I cannot remember how many times my sisters and I asked our parents if we could have a dog.  Eventually they gave in and Lottie, a golden cocker spaniel, arrived and really became my sister Lucy’s dog. Lottie had many adventures chasing squirrels and pigeons in Hyde Park with Lucy flying off in hot pursuit and eating picnics (not ours) in Kensington Gardens, utterly impervious to our mother’s frantic calling of her name which the entire of the Park must have heard.

I have continued the tradition today and still have a spaniel or two. They still fly off in happy pursuit of life but are quite good at returning and even sort of walk to heel.

However, I also have Labradors, the first of which I bought when my son was two years old from a dear friend, Jo, who lives across a few fields. I hoped they could go grow up together and indeed he was a great family dog.  Now, his daughter Bella is well over 12 years old, a bit creaky and slow but infinitely precious.  She has a dignity and intelligence that needs little more than a look to pass between us and, if I say off to bed, she heads for the stairs, although these days she sometimes needs a little help getting up them.

Bella with me on the stairs

Bella adores Karine, another friend of mine who owns Bella’s daughter Finse, and likes to go and see her for a little bit of TLC. Rather wonderfully, Jo now has one of  Bella’s puppies Molly so I have returned the favour. Other girlfriends have other puppies. Whilst Karine and I are already related through one generation of our dogs, Finse too has had puppies so the bonds are ever strengthened. Needless to say, not all the puppies are leaving Highclere.

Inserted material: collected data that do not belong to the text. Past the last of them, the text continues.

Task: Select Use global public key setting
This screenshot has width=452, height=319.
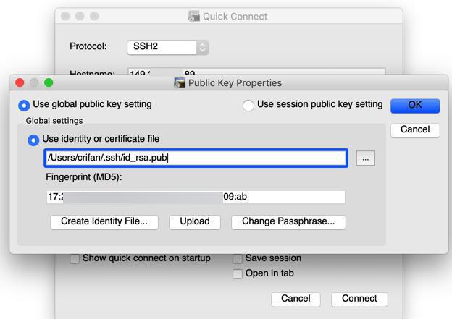Action: pyautogui.click(x=24, y=105)
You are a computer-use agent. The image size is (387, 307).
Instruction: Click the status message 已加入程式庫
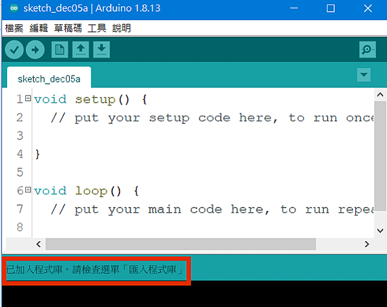pos(34,270)

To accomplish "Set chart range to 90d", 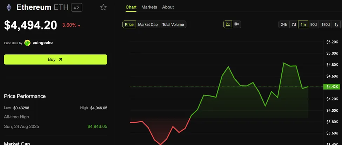I will point(314,25).
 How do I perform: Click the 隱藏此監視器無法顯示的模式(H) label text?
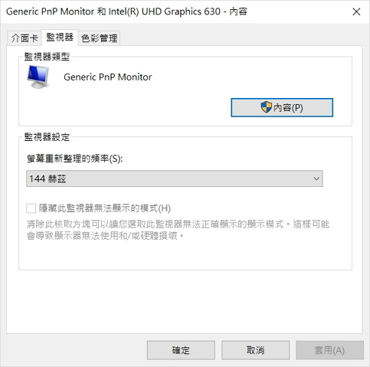(105, 208)
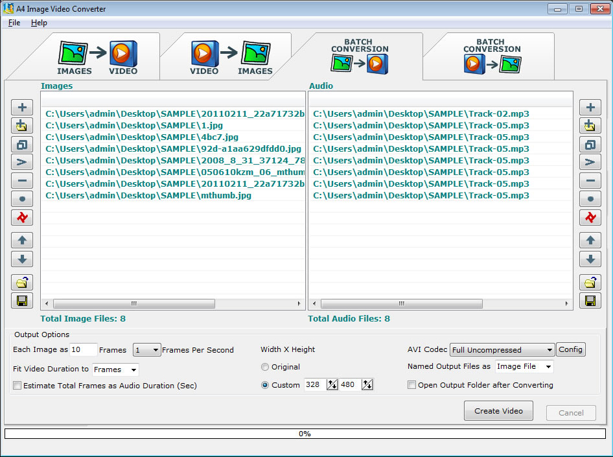The height and width of the screenshot is (457, 613).
Task: Check Open Output Folder after Converting
Action: coord(411,385)
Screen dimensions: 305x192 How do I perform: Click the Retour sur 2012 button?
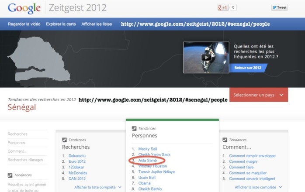pos(248,68)
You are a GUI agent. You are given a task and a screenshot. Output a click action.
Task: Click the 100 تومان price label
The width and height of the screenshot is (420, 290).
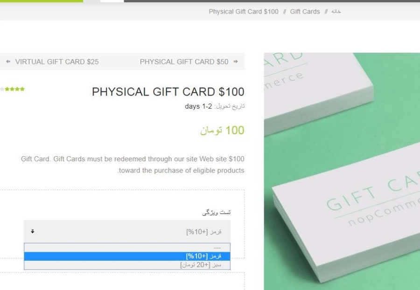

Labradors adore water and whatever the weather can never resist lying in muddy puddles or rushing headfirst into a pond or lake. They actually have webbed feet and a coat which just lets the water slide off, although the inside of your car may retain the smell of their love of water. Part of their breeding heritage is the St John’s Water dog from Newfoundland Canada, a vast rugged coastal province.  This was brought back to England and crossed and bred by two Englishmen to become the Labrador we know today, although still so named in honour of their Canadian home.

They are wonderful family dogs, loving our company, looking for direction and appreciation and, given their love of food as well as people, very trainable. They are trained as guide dogs and police dogs and even to warn of epilepsy and to research suggested cancer too.

Above all, though, they are amazing family dogs. They are always loving and reassuring. Recently Karine and I have been visiting a very ill mutual friend, taking beloved Finse along too, for those last few glimpses of life.  They are wholly non–judgemental  but give life and smiles. We thought we might take a puppy or two to the Harvest Festival Service here at Highclere next weekend golden puppies at a golden time of year.

The puppies give so much pleasure, growing every day, trying new tricks, climbing new mountains and chewing more shoes. Some of them are now beginning their lives with new families and will give their love and very surely be given it in return.